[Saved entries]
━━━

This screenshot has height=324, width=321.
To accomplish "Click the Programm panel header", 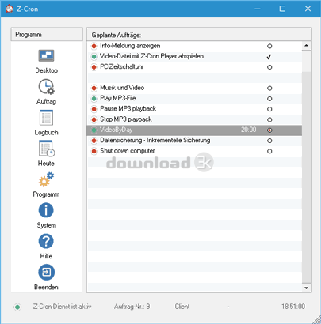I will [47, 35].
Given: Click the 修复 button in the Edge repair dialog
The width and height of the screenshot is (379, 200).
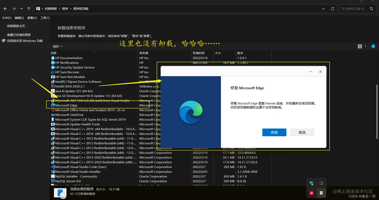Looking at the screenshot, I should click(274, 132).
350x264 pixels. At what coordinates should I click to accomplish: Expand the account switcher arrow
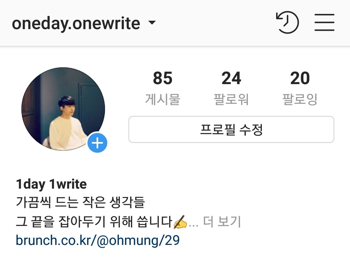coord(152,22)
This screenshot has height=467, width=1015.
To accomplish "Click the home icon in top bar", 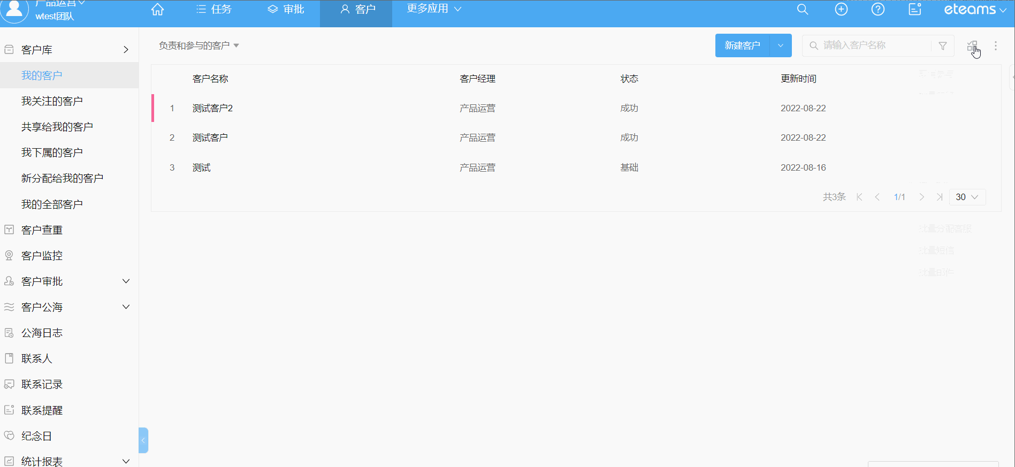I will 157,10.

━━━

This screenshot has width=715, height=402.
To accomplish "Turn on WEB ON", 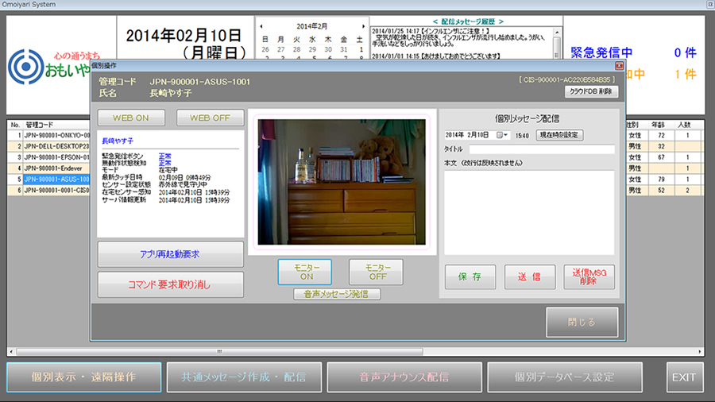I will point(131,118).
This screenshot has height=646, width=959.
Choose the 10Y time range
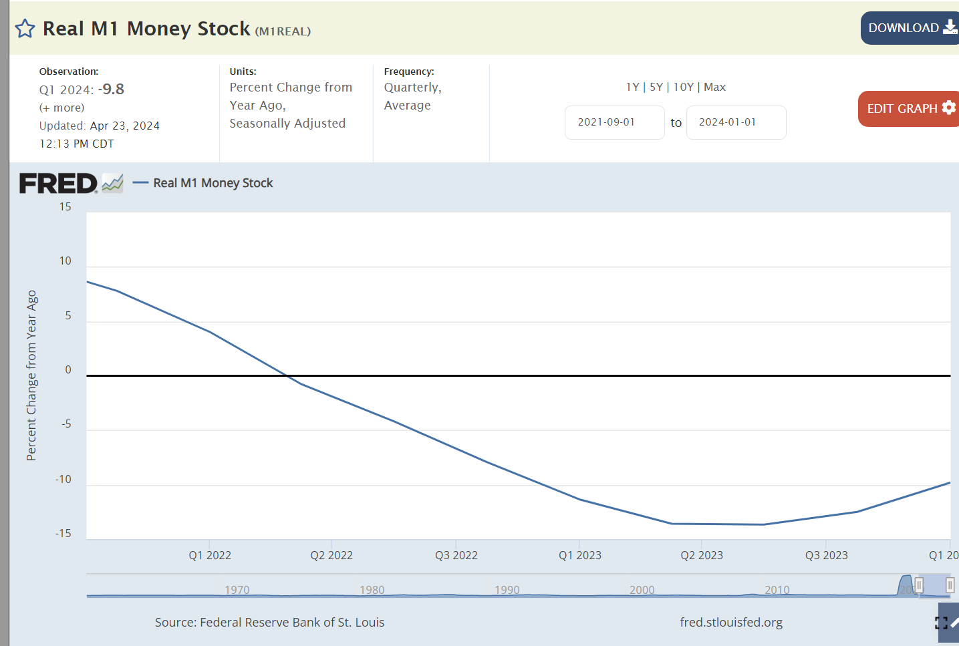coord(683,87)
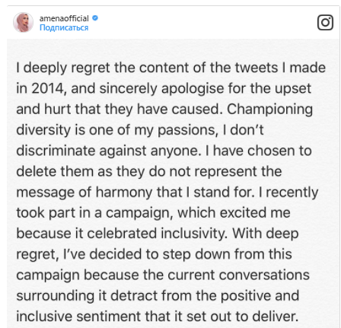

━━━

- Required action
From the entries above, select each line containing the string "This".

- Answer below
This screenshot has height=324, width=321.
This screenshot has height=467, width=1015.
This screenshot has width=715, height=402.
This screenshot has height=646, width=959.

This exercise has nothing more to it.